Das hat man auch lange nicht mehr erlebt: Bruce Willis ist der klar beste Schauspieler im Cast...
Atmosphärisch zielt der Auftakt auf der dem Untergang geweihten Erde in Richtung von Sci-Fi-Endzeit-Filmen wie „Children Of Men“ oder „Babylon A.D.“. Doch die seltenen Außenaufnahmen sind längst nicht so opulent ausgestattet wie bei den Vorbildern. Kein Wunder: Sie wurden wohl kostengünstig über Nacht auf dem Hinterhof des TMG Studios im US-Bundesstaat Georgia gedreht. Und so sehen sie dann halt auch aus.
Zugegeben, das klingt jetzt alles eher schrecklich. Und „Anti-Life“ ist tatsächlich kein guter Film, zumindest nicht im konventionellen Sinne. Obwohl die platte Prämisse oft wie am Reißbrett gezeichnet daherkommt, macht es trotzdem Laune, an der Story dranzubleiben …
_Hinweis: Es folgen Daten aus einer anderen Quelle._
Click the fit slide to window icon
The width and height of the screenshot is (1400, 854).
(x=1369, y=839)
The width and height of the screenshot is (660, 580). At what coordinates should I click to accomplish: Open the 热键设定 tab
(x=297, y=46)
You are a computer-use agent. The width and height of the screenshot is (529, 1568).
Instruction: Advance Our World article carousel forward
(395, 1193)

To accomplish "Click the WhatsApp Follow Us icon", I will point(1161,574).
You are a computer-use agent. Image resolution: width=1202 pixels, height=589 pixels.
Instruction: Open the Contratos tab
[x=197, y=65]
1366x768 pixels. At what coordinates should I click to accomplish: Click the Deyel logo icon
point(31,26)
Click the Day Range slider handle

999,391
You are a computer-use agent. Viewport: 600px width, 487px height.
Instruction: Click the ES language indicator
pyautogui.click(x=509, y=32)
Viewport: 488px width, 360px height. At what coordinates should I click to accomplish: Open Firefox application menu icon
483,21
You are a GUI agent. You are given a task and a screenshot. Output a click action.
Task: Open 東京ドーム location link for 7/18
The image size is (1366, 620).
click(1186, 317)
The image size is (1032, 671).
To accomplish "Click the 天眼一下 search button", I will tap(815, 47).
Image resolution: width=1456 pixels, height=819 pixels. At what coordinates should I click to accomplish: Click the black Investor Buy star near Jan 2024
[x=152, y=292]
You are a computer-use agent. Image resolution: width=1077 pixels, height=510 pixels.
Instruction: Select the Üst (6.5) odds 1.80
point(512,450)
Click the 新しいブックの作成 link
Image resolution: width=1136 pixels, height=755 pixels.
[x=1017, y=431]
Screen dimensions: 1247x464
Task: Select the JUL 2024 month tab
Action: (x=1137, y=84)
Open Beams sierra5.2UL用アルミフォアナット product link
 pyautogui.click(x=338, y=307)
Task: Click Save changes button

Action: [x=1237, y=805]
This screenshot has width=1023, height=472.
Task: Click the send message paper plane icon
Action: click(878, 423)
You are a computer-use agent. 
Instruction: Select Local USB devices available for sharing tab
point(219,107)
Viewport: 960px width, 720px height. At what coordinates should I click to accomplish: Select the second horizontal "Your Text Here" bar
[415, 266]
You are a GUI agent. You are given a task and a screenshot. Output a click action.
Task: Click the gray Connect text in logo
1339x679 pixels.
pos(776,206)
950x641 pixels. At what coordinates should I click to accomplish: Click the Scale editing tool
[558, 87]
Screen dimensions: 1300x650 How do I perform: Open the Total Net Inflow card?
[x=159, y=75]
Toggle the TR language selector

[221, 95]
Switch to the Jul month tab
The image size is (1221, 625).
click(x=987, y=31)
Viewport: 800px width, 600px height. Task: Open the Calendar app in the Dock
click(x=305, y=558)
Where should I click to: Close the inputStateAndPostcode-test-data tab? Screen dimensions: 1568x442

… und das nicht nur wegen Bruce Willis, sondern auch wegen der vielen kleinen Ideen, Details und Wendungen, die Suits und seine Drehbuchautoren Corey Large („Toxic“) und Edward Drake („Vampire Dinner“) immer wieder mit unterbringen: So übernimmt ausgerechnet ein ultra-aggressives, von der Crew zur Herstellung illegalen Schnapses verwendetes Putzmittel einen entscheidenden Part bei dem Kampf gegen die Parasiten – und dann taucht plötzlich auch noch ein Space-Zombie-Frankenstein-Monster auf. Das dürften selbst Fans ebenso wenig kommen sehen wie das zwar günstig umgesetzte, aber dennoch gelungene und auf ein mögliches Sequel hindeutende Finale.
Dabei wird nie ganz klar, ob all diese köstlich überdrehten und absurden Segmente von den Machern wirklich augenzwinkernd oder vielleicht am Ende doch ernst gemeint sind. Aber letztlich ist das ja eigentlich auch völlig egal.
Fazit: Nicht jede witzige Stelle mag wirklich so beabsichtigt gewesen sein, aber über weite Strecken ist dieser Weltraum-Horror trotzdem erstaunlich unterhaltsam (wenn auch nicht sonderlich spannend). Ein weiterer Pluspunkt: Bruce Willis ist - im Gegensatz zu seinen meisten anderen Low-Budget-Gigs der letzten Jahre - mit spürbarem Spaß und Engagement bei der Sache.